**Objectives:**
1 - Please reproduce word for word the part of the Air Inter article below that opens with the words containing "The company established" and closes with "Airport's West Terminal.".
2 - According to the Air Inter article below, between which two cities did the airline operate its first commercial flight?
3 - Rewrite the paragraph of the Air Inter article below that begins "Air Inter was incorporated" as a short list, keeping its main facts.

**Passage to read:**

Air Inter

From Wikipedia, the free encyclopedia
Jump to: navigation, search
Air Inter
IATA
IT
ICAO
ITF
Callsign
AIR INTER
Founded 12 November 1954
Commenced operations 16 March 1958
Ceased operations 1 April 1997
Operating bases Paris-Orly Airport
Destinations France, Europe
Headquarters Paray-Vieille-Poste, Essonne, France

Air Inter (Lignes Aériennes Intérieures) was a semi-public French domestic airline. Before its merger with Air France, the airline was headquartered in Paray-Vieille-Poste, Essonne.[1][2] Earlier in its life, it was headquartered in the 1st arrondissement of Paris.[3]

Air Inter was incorporated on 12 November 1954. It operated its first commercial flight between Paris and Strasbourg on 16 March 1958. However, it was 1960 when the airline started regular commercial services.[4]

The company established its operational and engineering base at Paris-Orly Airport, where its flights were concentrated at Orly Ouest, Orly Airport's West Terminal.

**Recorded data:**
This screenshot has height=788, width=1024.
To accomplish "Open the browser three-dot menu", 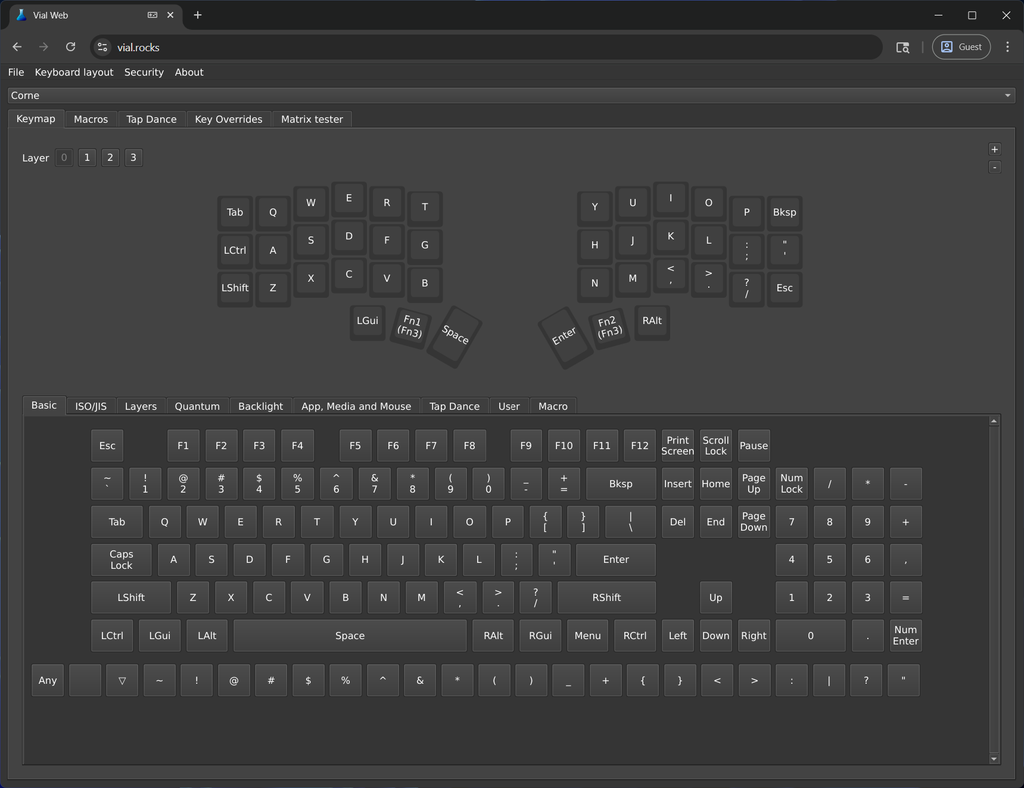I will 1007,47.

* * *

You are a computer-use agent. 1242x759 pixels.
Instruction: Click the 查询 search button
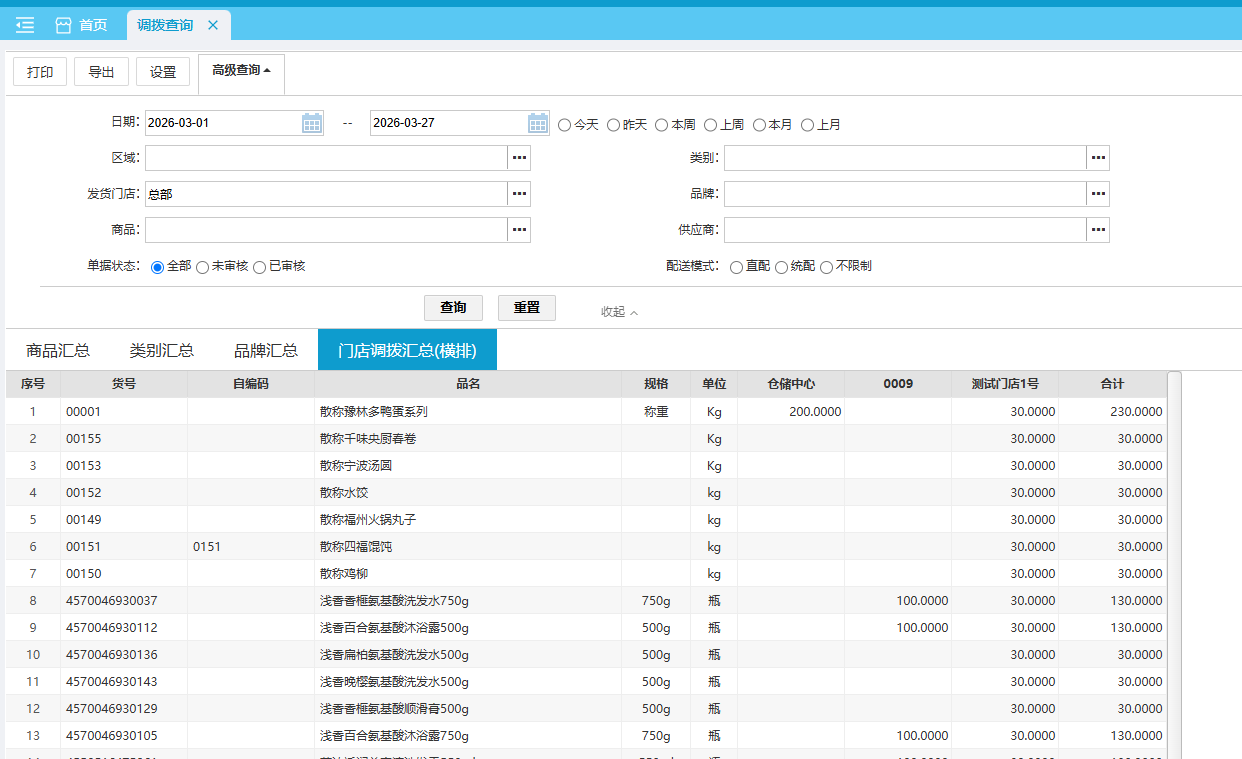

**Results in order:**
1 -
The company established its operational and engineering base at Paris-Orly Airport, where its flights were concentrated at Orly Ouest, Orly Airport's West Terminal.

2 - Paris and Strasbourg.

3 -
- Incorporated on 12 November 1954
- First commercial flight, between Paris and Strasbourg, on 16 March 1958
- Regular commercial services started in 1960